You can create a study and add a scan like this:
from VITools.study import Study
# Create a Study instance
study = Study()
# Append a new scan to the study
study.append(
phantom='Water Phantom',
scanner_model='Scanner_Default',
kVp=120,
mA=200,
pitch=0.0,
views=100,
scan_coverage=[-4, 5],
recon_kernel='standard',
output_directory='my_study_results'
)
# You can now run all the scans defined in the study
study.run_all(parallel=False)
Command Line Interface¶
VITools provides a command-line interface (CLI) to easily run simulations defined in a CSV file. This is particularly useful for batch processing or running studies on remote servers.

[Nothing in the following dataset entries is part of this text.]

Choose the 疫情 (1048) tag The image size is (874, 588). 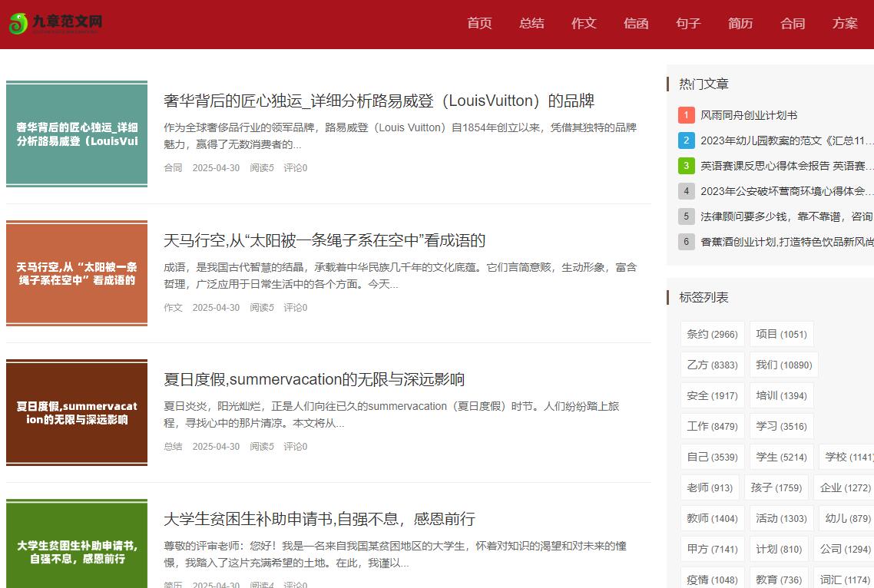(x=712, y=580)
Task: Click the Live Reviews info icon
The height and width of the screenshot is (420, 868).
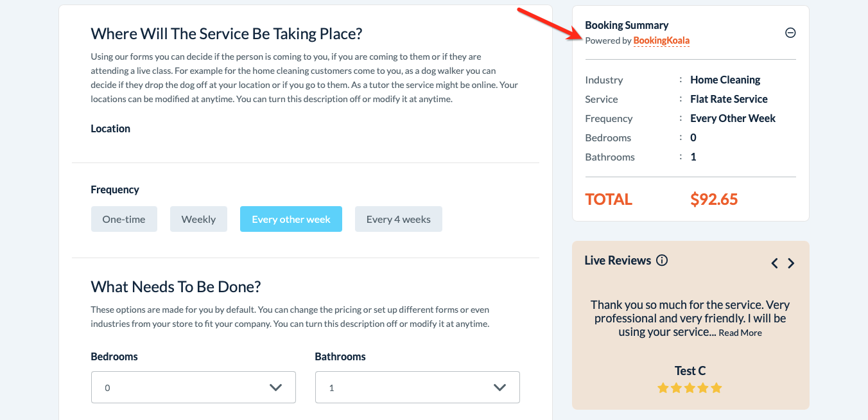Action: pyautogui.click(x=662, y=260)
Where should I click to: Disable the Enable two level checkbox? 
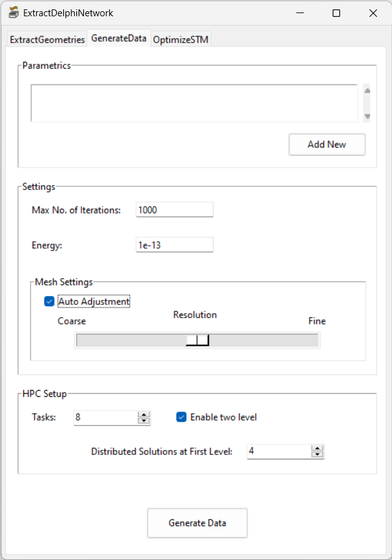click(182, 417)
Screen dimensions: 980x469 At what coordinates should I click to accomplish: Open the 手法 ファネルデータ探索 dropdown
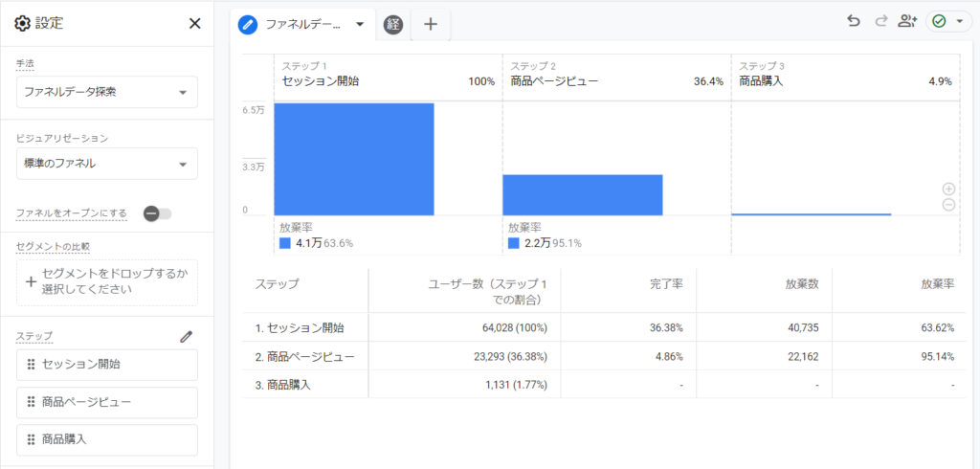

The generate command takes a CSV file path as an argument and executes the study plan defined within it.
generate example_study_plan.csv
The input CSV file must contain specific columns that define the parameters for each scan. The required columns are:
case_id: A unique identifier for the case (e.g., ‘case_0001’).
phantom: The name of the phantom to use (must be a registered phantom).
scanner_model: The name of the scanner model (e.g., ‘Scanner_Default’).
kVp: The tube voltage in kV.
mA: The tube current in mA.
views: The number of views per rotation.
pitch: The helical pitch.
scan_coverage: The start and end Z positions of the scan (e.g., ‘[-50, 50]’ or ‘dynamic’).
recon_kernel: The reconstruction kernel (e.g., ‘standard’, ‘soft’).
slice_thickness: The slice thickness in mm.
slice_increment: The slice increment in mm.
fov: The Field of View in mm.
output_directory: The directory where the results will be saved.
remove_raw: (Optional) Boolean indicating whether to remove raw data after reconstruction.
Sample CSV Content
Below is an example of a valid CSV file content using the built-in ‘Water Phantom’:
case_id,phantom,scanner_model,kVp,mA,views,pitch,scan_coverage,recon_kernel,slice_thickness,slice_increment,fov,output_directory,remove_raw,seed
case_0000,Water Phantom,Scanner_Default,120.0,200.0,1000.0,0.0,"[-50, 50]",standard,1,1,250.0,/tmp/results/case_0000,True,42
case_0001,Water Phantom,Scanner_Default,120.0,200.0,1000.0,0.0,"[-50, 50]",soft,1,1,250.0,/tmp/results/case_0001,True,43
Cleaning Incomplete Simulations¶
If a batch simulation process is interrupted or fails, you can use the vit_clean command to remove the output directories of incomplete simulations while preserving the results of completed ones. This helps in freeing up space and preparing for a clean restart or analysis.
The vit_clean command takes the root folder of the study (which must contain the *_study_plan.csv file) as an argument.
vit_clean /path/to/study_root
Or you can point directly to the study plan CSV:
vit_clean /path/to/study_root/my_study_plan.csv
This will: 1. Load the study plan. 2. Identify completed scans by checking for metadata_*.csv files. 3. Remove the output directories of any scans that are not marked as complete.
This provides a basic overview of how to use the VITools library. For more advanced usage and details on the available classes and functions, please refer to the API documentation.